• EXERCISE
Could you pick up the news report on Isis and its Yazidi captives where it ends and write the next few paragraphs?

• EXCERPTED PASSAGE
It is the first confirmation of the brutality that human rights organisations have long alleged Isis, also known as the Islamic State, have perpetrated against minority groups, in this instance Iraqi Yazidi minority sect.
A news article in Dabiq, the Isis English-language online magazine, published on Sunday justifies the practise of selling women and girls, some of whom are only children, on the theological rulings of early Islam.
The article claims: "After capture, the Yazidi women and children were then divided according to the Sharia amongst the fighters of the Islamic State who participated".
It goes on to differentiate between women from Muslim sects regarded by Isis as heretical, who can be considered as ‘apostates’, and the ‘mushrikin’ – or polytheists and pagans. It says: “Their women could be enslaved, unlike female apostates.”
The article came as Human Rights Watch said yesterday that hundreds of Yazidi men, women and children from Iraq are being held captive in makeshift detention facilities in Iraq and Syria by the group.
Piecemeal reports of brutality perpetrated by Isis towards women have emerged from the region, but aid organisations confessed they have little real idea of the extent of the abuse.
Tens of thousands of Yazidi’s fled into the Sinjar Mountains, many remaining stranded there for weeks, after the militant onslaught on Sinjar in August, part of Isis’s lightning advance across northern and western Iraq.
Hundreds were killed in the attack, and tens of thousands fled for their lives, most to the Kurdish-held parts of northern Iraq.

• STORED DATA
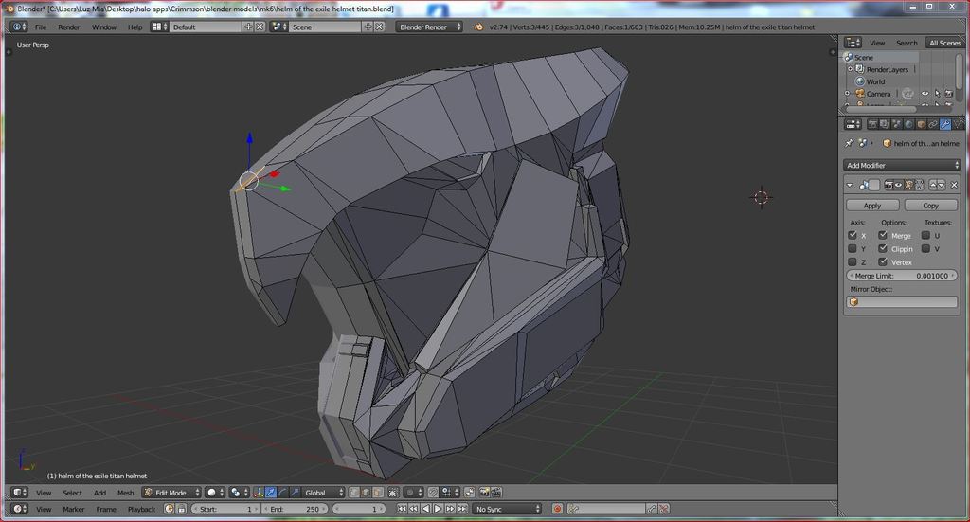Expand the Blender Render engine dropdown
The height and width of the screenshot is (522, 970).
pyautogui.click(x=429, y=27)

• RESPONSE
Iraq's Human Rights Ministry said at the time that hundreds of women were abducted by the militants, who consider the centuries-old religious minority a heretical sect.
Most of the Yazidis are now displaced in northern Iraq, many having lost loved ones in their flight to safety. Some say that their women and girls were snatched during the militant raid.
In one section of the magazine, a statement attributed to Mohammed al-Adnani, the spokesman for the Islamic State group, read: "We will conquer your Rome, break your crosses, and enslave your women," addressing those who do not subscribe to its hard-line interpretation of Islam.
The release of the magazine came as New York-based Human Rights Watch said Yazidi men, women and children remain held by the group. Its report noted that the group "separated young women and teenage girls from their families and has forced some of them to marry its fighters."
One woman told Human Rights Watch that she saw Isis fighters buying young women, and a teenage girl said a fighter bought her for $1,000, the report said.